■ **Instructions for the task**: Your job with the data below: print everything from the line that holds "[庭cafe443 in Todoroki] (38, 32)" down to the line that holds "HOME (187, 1403)", ends included, exactly, and nothing else.

■ **Extracted records**:
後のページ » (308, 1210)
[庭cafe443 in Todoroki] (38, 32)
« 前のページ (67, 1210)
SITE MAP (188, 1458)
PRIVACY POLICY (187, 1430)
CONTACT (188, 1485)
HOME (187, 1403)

==

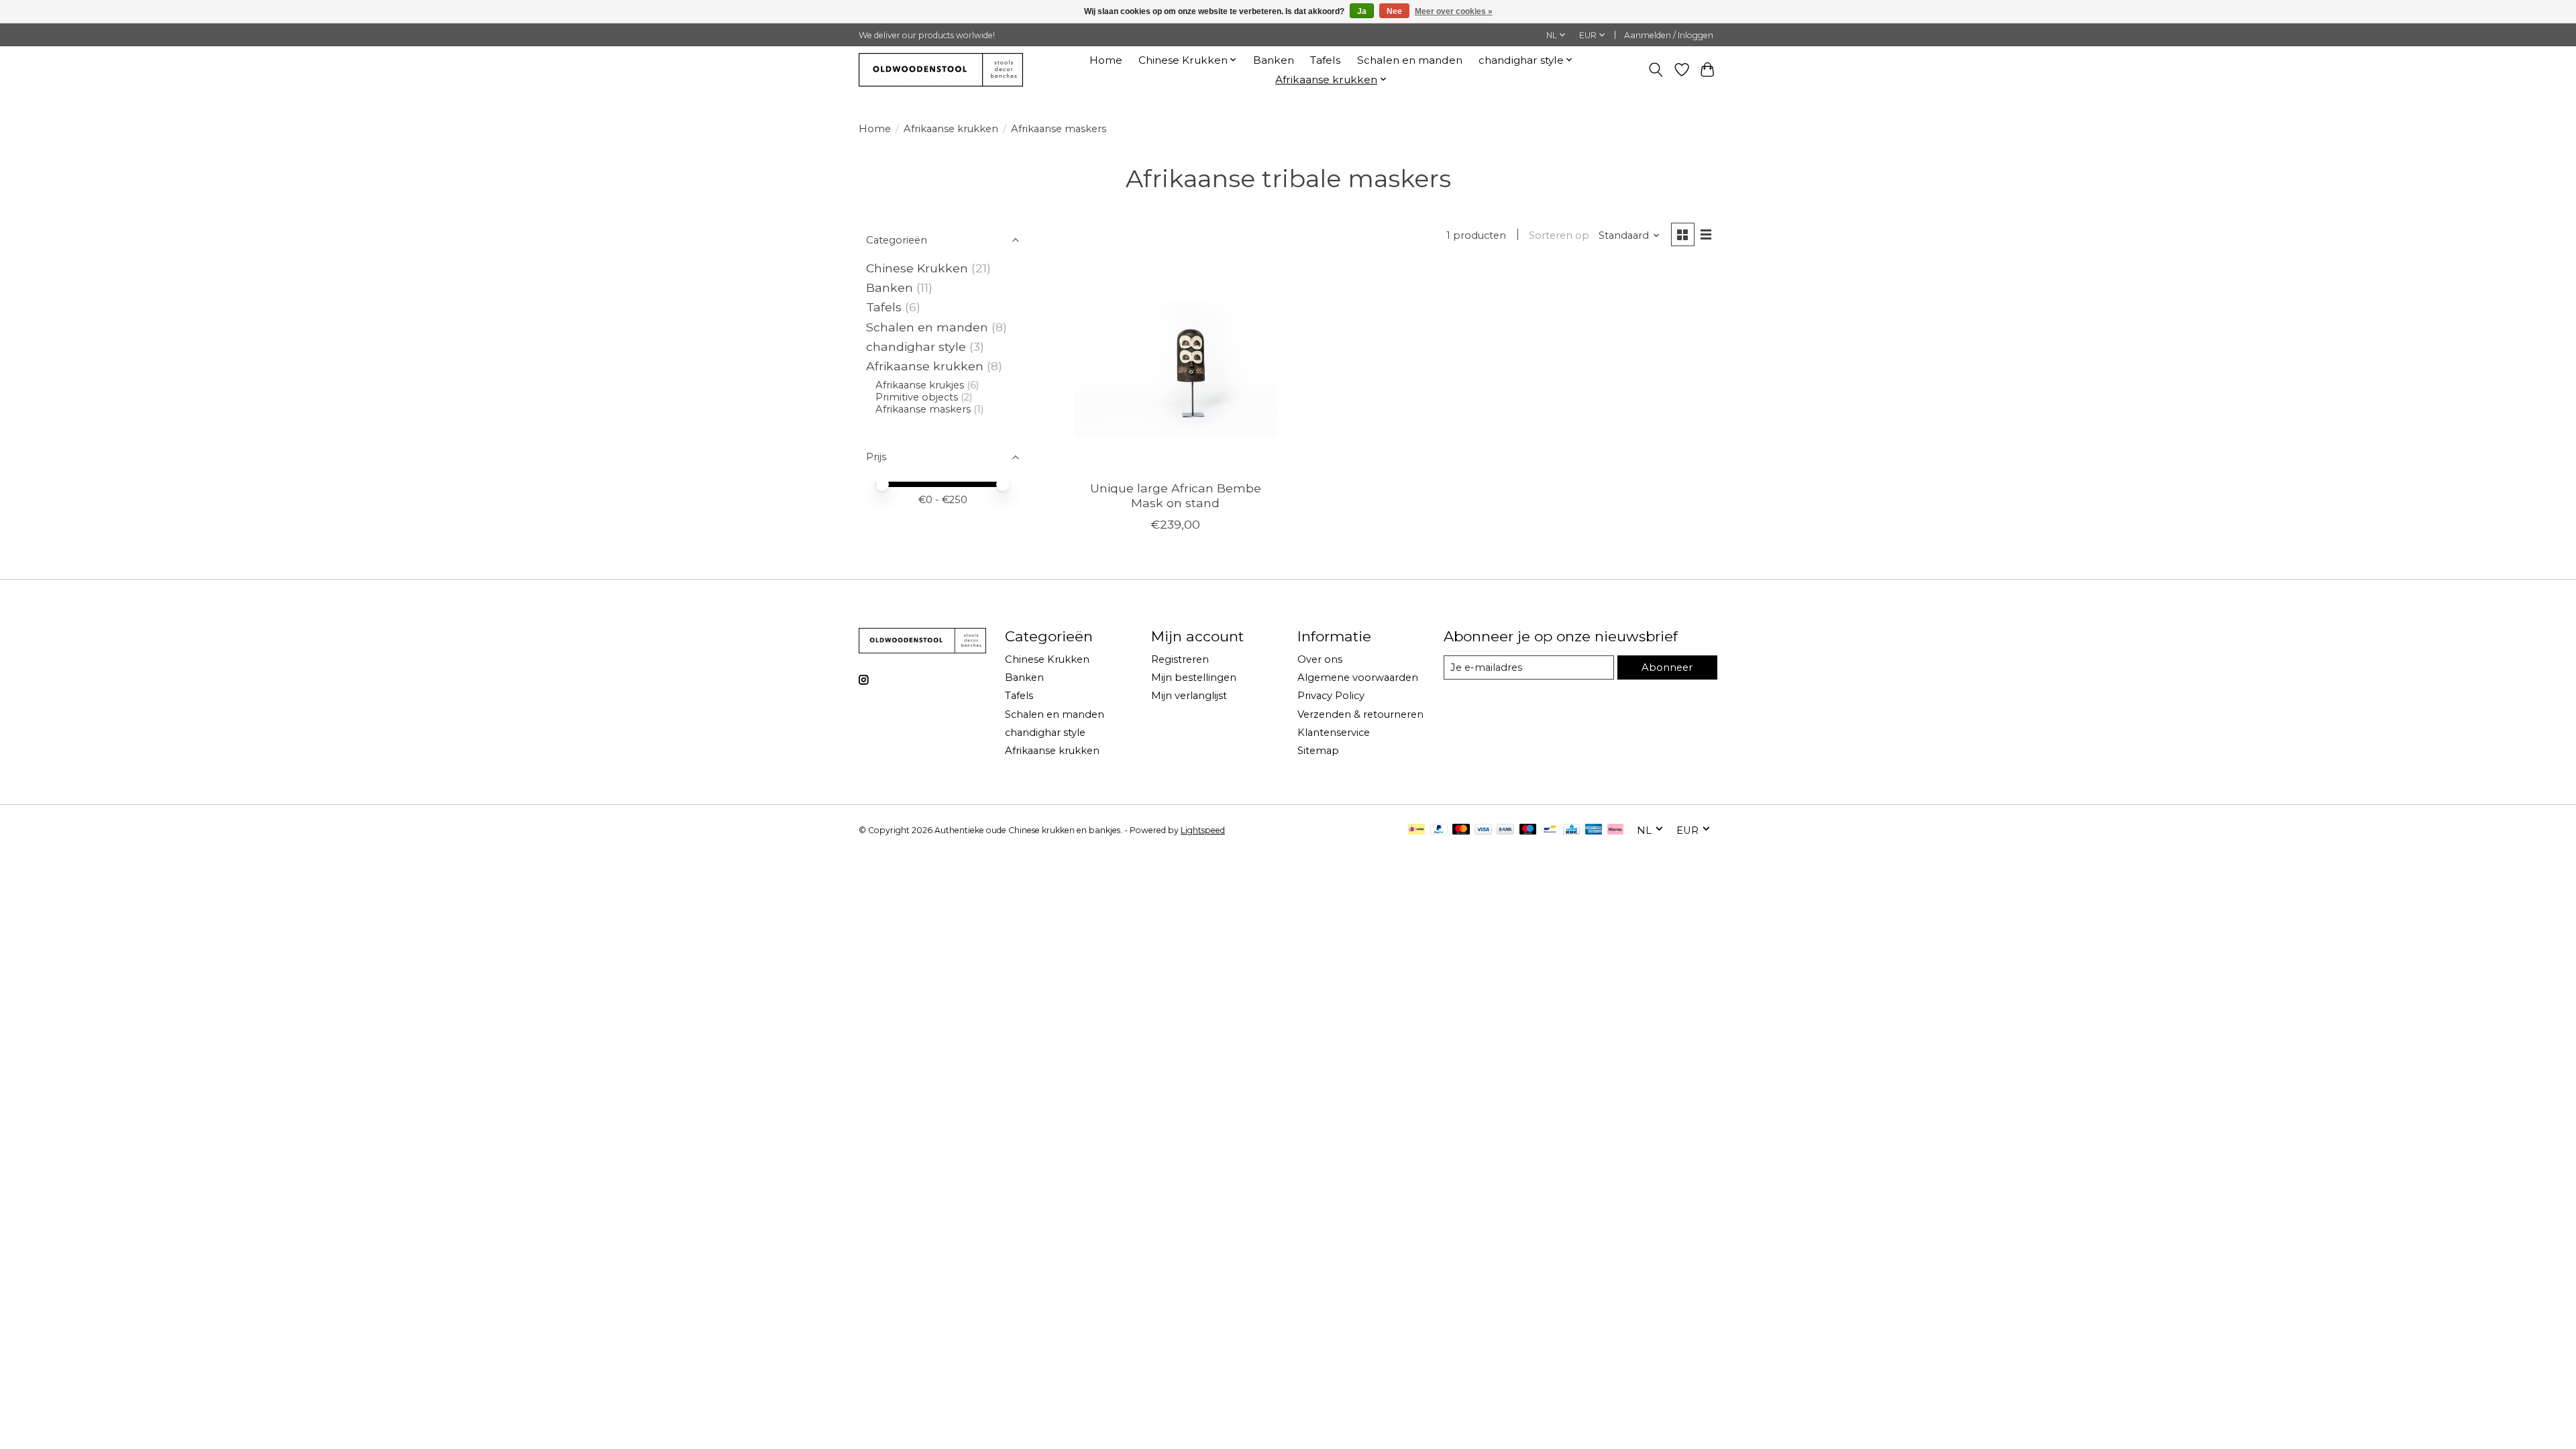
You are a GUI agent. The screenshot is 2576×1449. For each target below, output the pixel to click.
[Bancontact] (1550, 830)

--

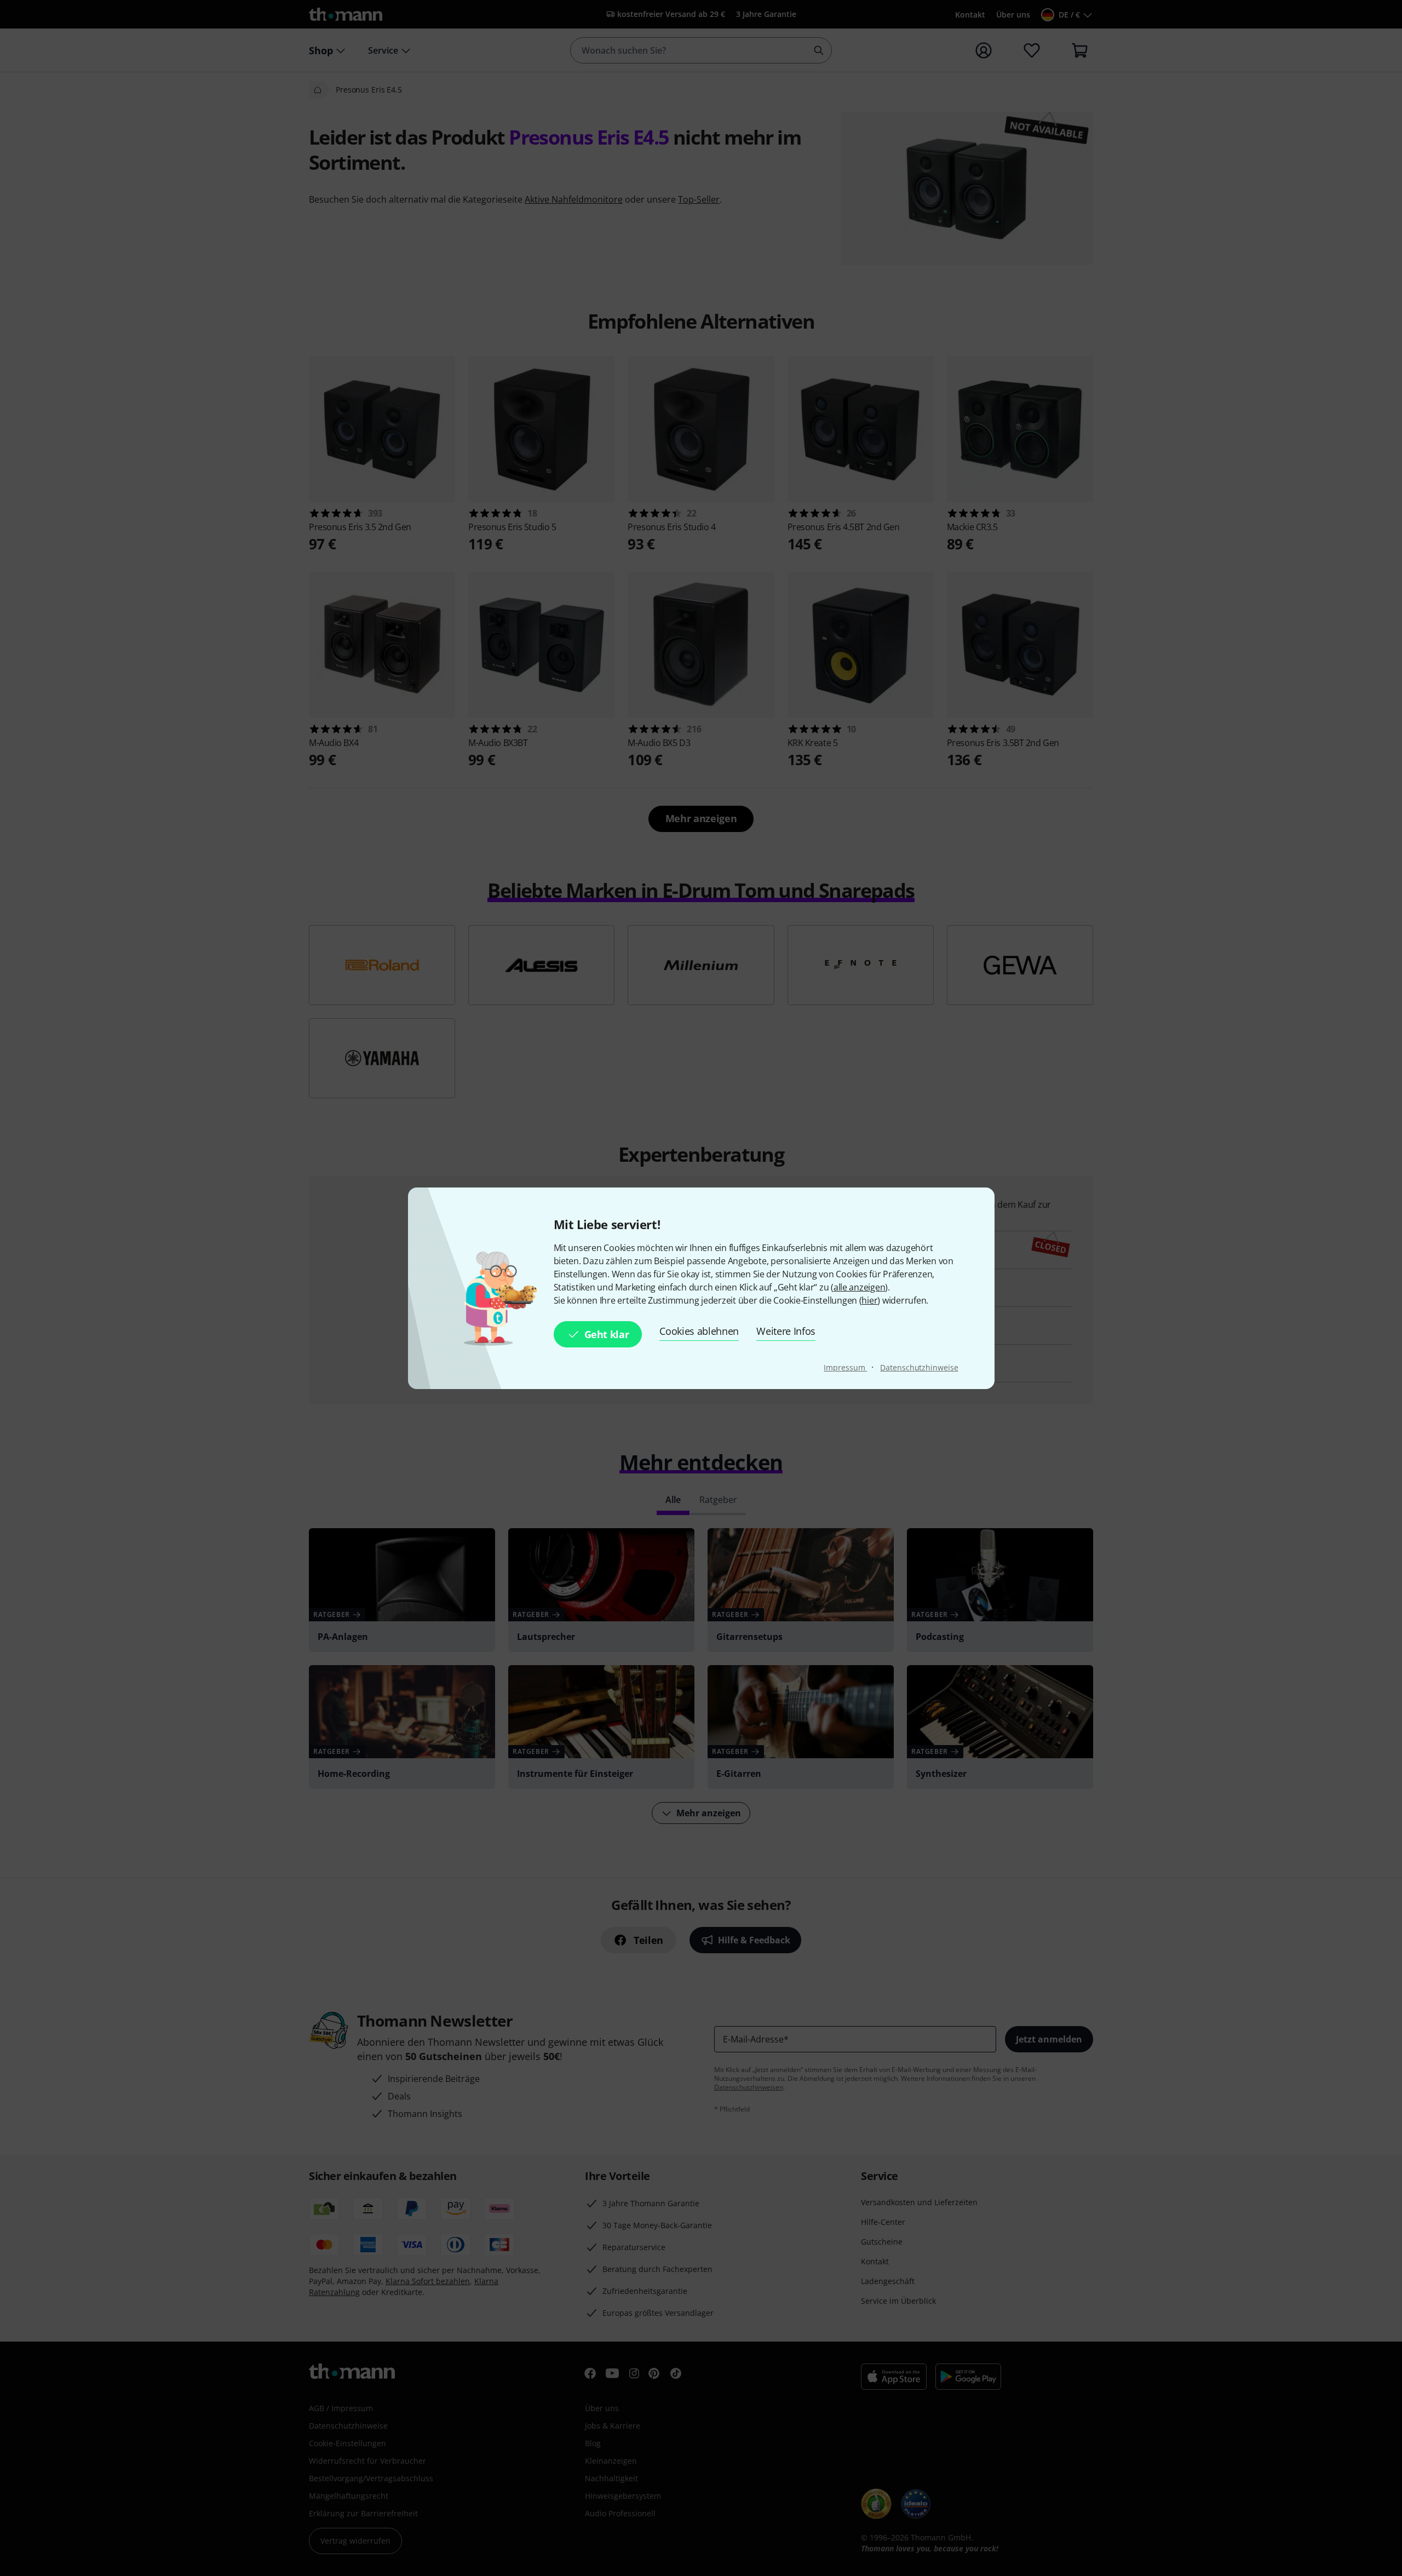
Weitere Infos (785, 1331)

■ **Result**:
[庭cafe443 in Todoroki] (38, 32)
« 前のページ (67, 1210)
SITE MAP (188, 1458)
PRIVACY POLICY (187, 1430)
CONTACT (188, 1485)
HOME (187, 1403)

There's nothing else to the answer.